According to my understanding, the IWM has
two enable pins (/ENBL1 and /ENBL2), which allow it to natively control two different floppies, so the simple answer is two. But beyond that, it’s possible for software and hardware on either side of it to cooperate in a way that enables additional drives. I’m not sure if the total count of supported drives is well-defined.
The IIgs supports six drives, but
only two of each, and only in specific orderings. The newer, smarter drives (like 3.5” floppy drives) must be earlier in the chain than older drives (like 5.25” floppy drives). I think that the way this works, 3.5” drives understand and ignore 5.25” commands, and pass them downstream, or consume 3.5” commands and suppress them downstream. That way, a 3.5” and a 5.25” drive can share the /ENBL1 signal and both be “floppy 1”.

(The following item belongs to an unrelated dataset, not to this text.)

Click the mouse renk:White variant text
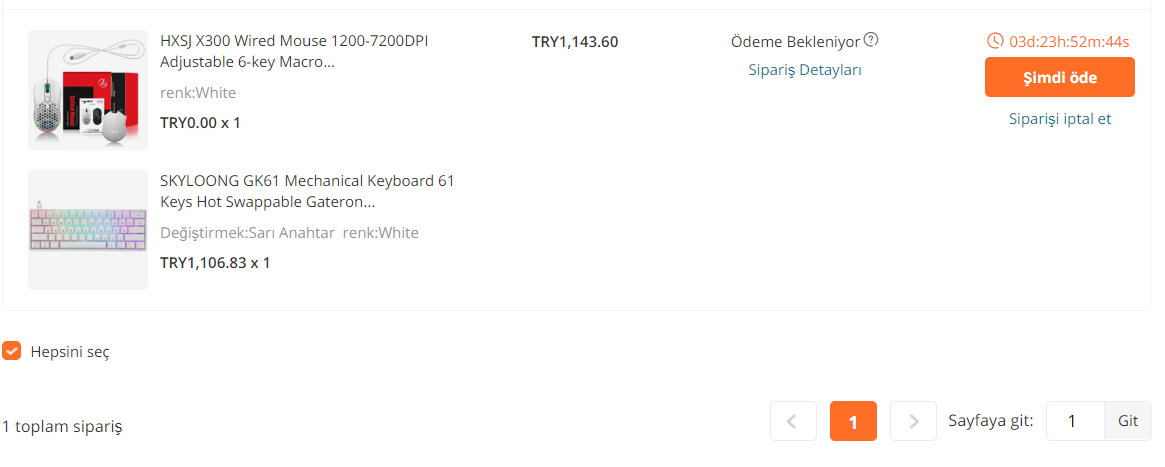 [x=198, y=93]
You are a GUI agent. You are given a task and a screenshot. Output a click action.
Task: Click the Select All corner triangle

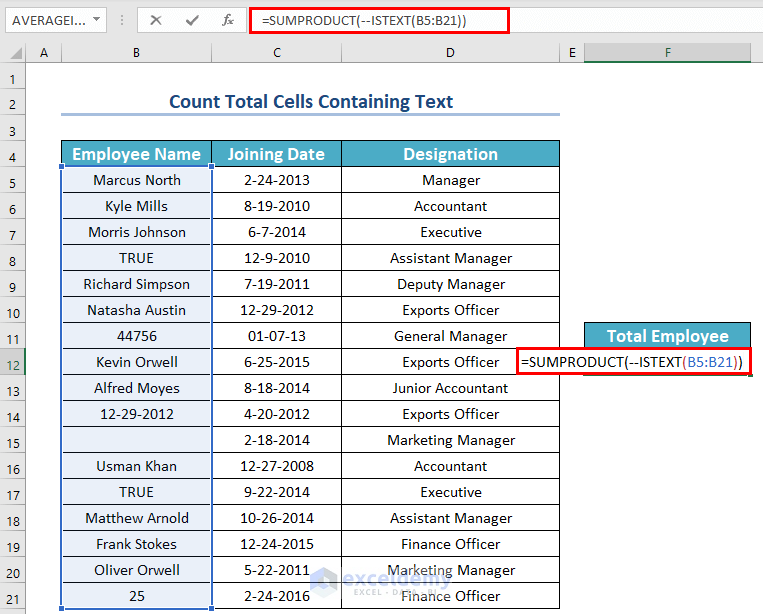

Apple II daisy-chaining involves putting both /ENBL1 and /ENBL2 on the DB-19 connector; drives connect the upstream /ENBL2 pin to the downstream /ENBL1 pin (and maybe the reverse?). Macs assign /ENBL1 to the internal connector and /ENBL2 to the external connector (
Mac Plus schematic). However, there’s an entirely different way that Macs can daisy chain HD20 drives using the Phase3 pin.
I’m not sure how exactly the SE/LC could support three floppies. It’s possible they have an IWM variant with three enable pins. It’s also possible the enable pins come from somewhere else—I don’t know if floppies actually need their /ENBL signal to come from the IWM, or if it would be possible to enable them some other way.